In the material below, find the line containing "The width and" and the line containing "Click the 申请剩余时间(日) column header". Output those two lines and all lines between them exactly, without pictures.

DATA IN THIS EXERCISE:
____
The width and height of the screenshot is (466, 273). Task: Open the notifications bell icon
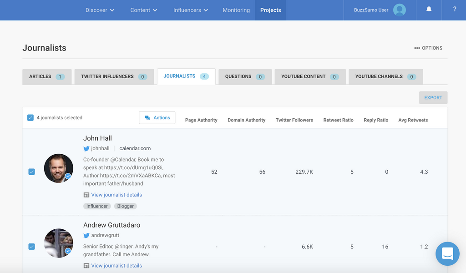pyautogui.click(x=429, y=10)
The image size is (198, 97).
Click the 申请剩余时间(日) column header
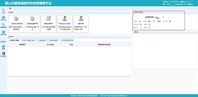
____
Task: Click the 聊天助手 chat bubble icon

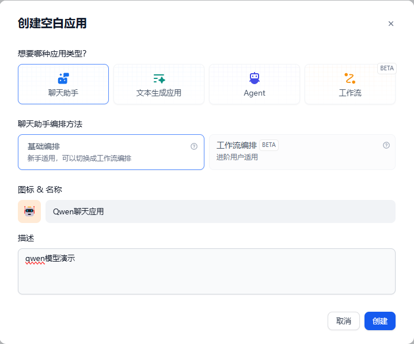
____
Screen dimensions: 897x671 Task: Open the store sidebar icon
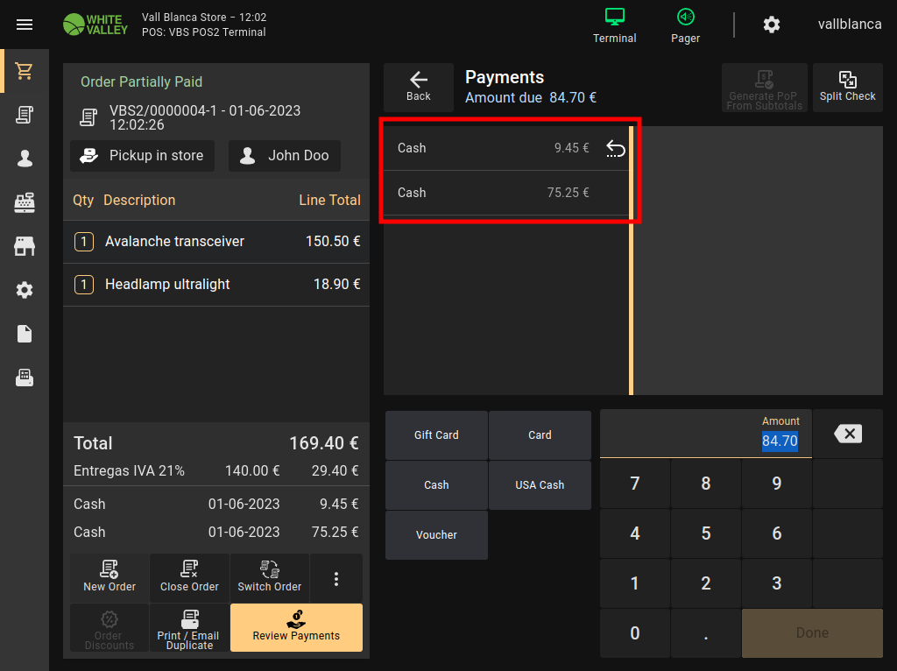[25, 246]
____
ANSWER TO THE EXERCISE:
The width and height of the screenshot is (466, 273). Task: Open the notifications bell icon
pyautogui.click(x=429, y=10)
The image size is (198, 97).
Click the 申请剩余时间(日) column header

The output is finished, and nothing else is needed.